BEGIN Given records

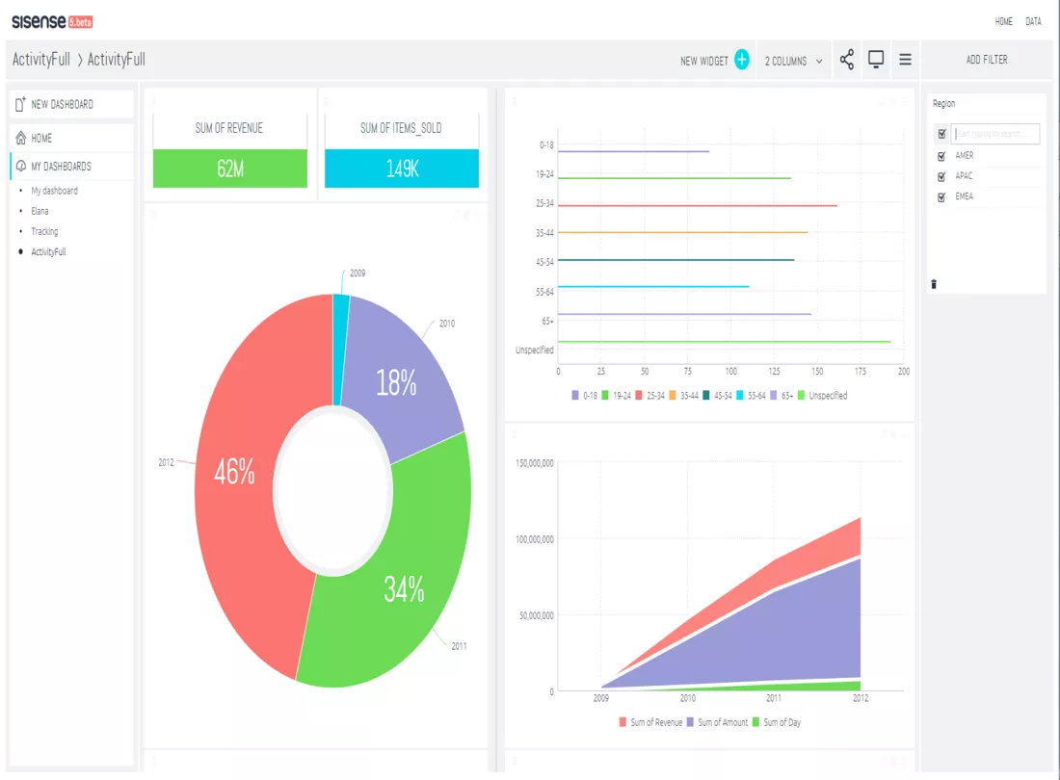This screenshot has width=1060, height=780.
Task: Disable the EMEA region checkbox
Action: pyautogui.click(x=941, y=197)
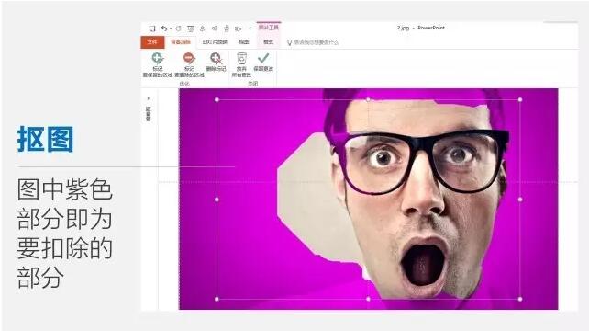
Task: Expand the Customize Quick Access Toolbar dropdown
Action: (x=250, y=29)
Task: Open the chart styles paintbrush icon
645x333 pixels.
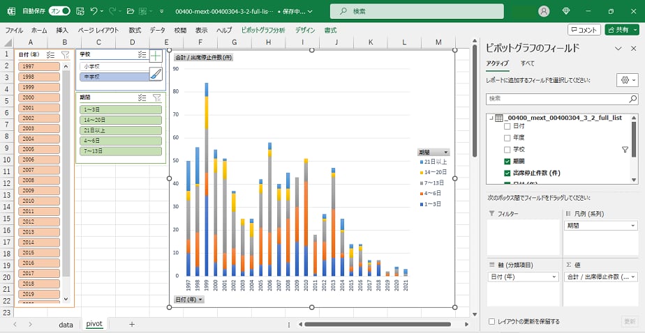Action: (x=156, y=75)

END Given records

To do:
Word for word, copy the lines from the one with "Task: Open the chart styles paintbrush icon" through the end of the entries above, and do not include any picture.

Task output:
Task: Open the chart styles paintbrush icon
645x333 pixels.
Action: (x=156, y=75)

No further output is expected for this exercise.